[[ Passage open ]]

What the World’s First Comprehensive Governance Framework Means for Enterprises
In January 2026 at the World Economic Forum in Davos, Singapore took another decisive step in global AI leadership with the launch of the Model AI Governance Framework for Agentic AI (MGF for Agentic AI) — the first governance framework in the world to provide comprehensive guidance for enterprises deploying autonomous AI agents.
Developed by the Infocomm Media Development Authority (IMDA), this framework builds on Singapore’s earlier AI governance efforts and adds practical, forward-looking guidance for a new generation of AI systems that can reason, act, and execute tasks autonomously.
The goal is straightforward: enable organisations including SMEs and large enterprises to harness Agentic AI responsibly, reliably, and safely, without sacrificing innovation.

Why Agentic AI Requires New Governance
Agentic AI is different.
- Agentic AI systems can:
- Plan and make decisions,
- Access tools and systems,
- Update databases or enterprise systems,
execute workflows without continuous human prompts.
This means they can directly impact business operations, customer data, financial transactions, and internal systems creating risks that simply did not exist in earlier generations of AI.
Because agents don’t just “talk” they act Singapore saw the need for a practical, enterprise-oriented governance framework that goes beyond principles to real world deployment guidance
What the Framework Covers Four Practical Dimensions
Here’s a breakdown of the framework’s core dimensions:
1) Assessing and Bounding Risk Upfront
Before you deploy any agentic system, you must understand:
- what the agent is allowed to do,
- what systems it can touch,
- what data it can access,
- and how far its autonomy should extend.
- This risk-based approach prevents “open-ended” systems from acting without clear operational limits a major difference from typical GenAI deployments that only generate outputs.
2) Meaningful Human Accountability
The framework emphasises that humans remain accountable across the AI lifecycle.
Instead of continuous supervision, organisations are encouraged to define significant checkpoints where human approval is required (for high-impact actions such as irreversible changes, payment instructions, or access to sensitive systems).
This is practical oversight, not micromanagement and it’s vital for enterprises that want operational control without introducing bottlenecks.

[[ Passage closed ]]
[[ Recorded information open ]]

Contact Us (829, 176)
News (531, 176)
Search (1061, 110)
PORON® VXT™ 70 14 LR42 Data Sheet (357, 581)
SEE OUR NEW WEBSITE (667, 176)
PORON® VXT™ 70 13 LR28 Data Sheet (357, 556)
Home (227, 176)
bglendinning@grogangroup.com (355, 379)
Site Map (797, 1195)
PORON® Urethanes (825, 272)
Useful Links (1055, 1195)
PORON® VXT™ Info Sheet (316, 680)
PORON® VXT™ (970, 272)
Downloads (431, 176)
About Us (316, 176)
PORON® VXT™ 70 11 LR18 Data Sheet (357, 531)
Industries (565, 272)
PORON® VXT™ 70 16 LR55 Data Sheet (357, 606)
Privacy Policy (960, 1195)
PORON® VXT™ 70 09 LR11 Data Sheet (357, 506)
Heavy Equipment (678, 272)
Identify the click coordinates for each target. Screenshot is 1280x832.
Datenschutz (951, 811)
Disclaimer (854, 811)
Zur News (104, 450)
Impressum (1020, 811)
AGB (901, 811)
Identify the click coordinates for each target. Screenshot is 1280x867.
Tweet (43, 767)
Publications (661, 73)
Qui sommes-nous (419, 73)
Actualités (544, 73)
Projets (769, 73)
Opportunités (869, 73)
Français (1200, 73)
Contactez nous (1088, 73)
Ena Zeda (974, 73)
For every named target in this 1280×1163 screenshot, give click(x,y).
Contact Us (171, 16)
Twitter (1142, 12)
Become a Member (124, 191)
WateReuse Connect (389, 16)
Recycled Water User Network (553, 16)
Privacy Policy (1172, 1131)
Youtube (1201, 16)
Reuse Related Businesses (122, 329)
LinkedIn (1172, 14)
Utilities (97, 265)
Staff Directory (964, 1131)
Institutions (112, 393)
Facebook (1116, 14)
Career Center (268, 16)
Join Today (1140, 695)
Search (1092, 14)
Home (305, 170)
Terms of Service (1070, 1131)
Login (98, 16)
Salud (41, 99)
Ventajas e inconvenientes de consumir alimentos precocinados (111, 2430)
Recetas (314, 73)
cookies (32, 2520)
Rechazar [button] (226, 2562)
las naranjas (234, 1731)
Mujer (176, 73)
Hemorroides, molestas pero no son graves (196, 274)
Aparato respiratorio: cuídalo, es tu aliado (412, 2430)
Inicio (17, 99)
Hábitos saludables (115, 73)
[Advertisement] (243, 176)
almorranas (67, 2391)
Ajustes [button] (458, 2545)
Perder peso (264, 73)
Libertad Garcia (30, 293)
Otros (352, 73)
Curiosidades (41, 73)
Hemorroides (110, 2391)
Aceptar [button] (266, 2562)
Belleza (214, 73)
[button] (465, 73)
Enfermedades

[[ Recorded information closed ]]

▶ Tasks for this exercise
(a) In the article on Singapore's agentic AI governance framework, condense the paragraph that begins "In January 2026 at the World Economic Forum" while keeping its main facts.
(b) Extend the article on Singapore's agentic AI governance framework, picking up after its last sentence.

▶ Written answers
(a) In January 2026, at the World Economic Forum in Davos, Singapore launched the Model AI Governance Framework for Agentic AI (MGF for Agentic AI). It is the world's first governance framework to give enterprises comprehensive guidance on deploying autonomous AI agents.

(b)
3) Technical Controls Throughout the Lifecycle
The framework recommends governance be built into the agent lifecycle, including:
- Baseline testing before deployment,
- Whitelisting services and tools that the agent can access,
- Strong monitoring, logging, and auditable trace trails,
- Mechanisms for interruption, override, or cancellation.
These controls help detect and prevent unintended or unauthorized actions before they cause harm.
4) Transparency and End-User Responsibility
Governance isn’t just for developers.
Users, supervisors, and operators must understand:
- what the agent can and cannot do,
- typical failure modes,
- when human intervention is required.
The framework includes education and transparency provisions to guard against automation bias and over-trust, ensuring human actors stay informed and in control.
Complementary Tools: The Starter Kit for LLM Testing
This is a practical, first-of-its-kind testing reference that helps teams identify and test for key risks in LLM-based apps including hallucination, harmful output, data disclosure, and prompt vulnerabilities — with structured guidance from output tests to component tests.
While focused on LLM applications, this Starter Kit is part of a broader ecosystem that reinforces trustworthy and reliable AI development practices an important foundation as organisations begin to integrate more autonomous agents into enterprise workflows.
Why Enterprises Should Care Not Just Watch
For business and technology leaders, this framework provides:
- a clear, enterprise-aligned governance reference, not vague principles,
- practical measures for risk assessment, human oversight, and technical safety,
- tools and best practices that go beyond compliance to operational resilience,
- regional alignment that matters for multinational deployments in ASEAN and beyond.
Organisations that adopt governance practices aligned with Singapore’s framework will:
- reduce operational risk,
- build trust with customers and regulators,
- deploy autonomous systems with confidence,
- and differentiate themselves as responsible AI adopters.
INFOC Stance
Singapore’s framework is a turning point from ethical aspirations to real governance in practice.
The message is clear: Autonomy isn’t the problem. Lack of accountability is.
Enterprises that internalise that early will lead the next generation of productivity, innovation, and market differentiation.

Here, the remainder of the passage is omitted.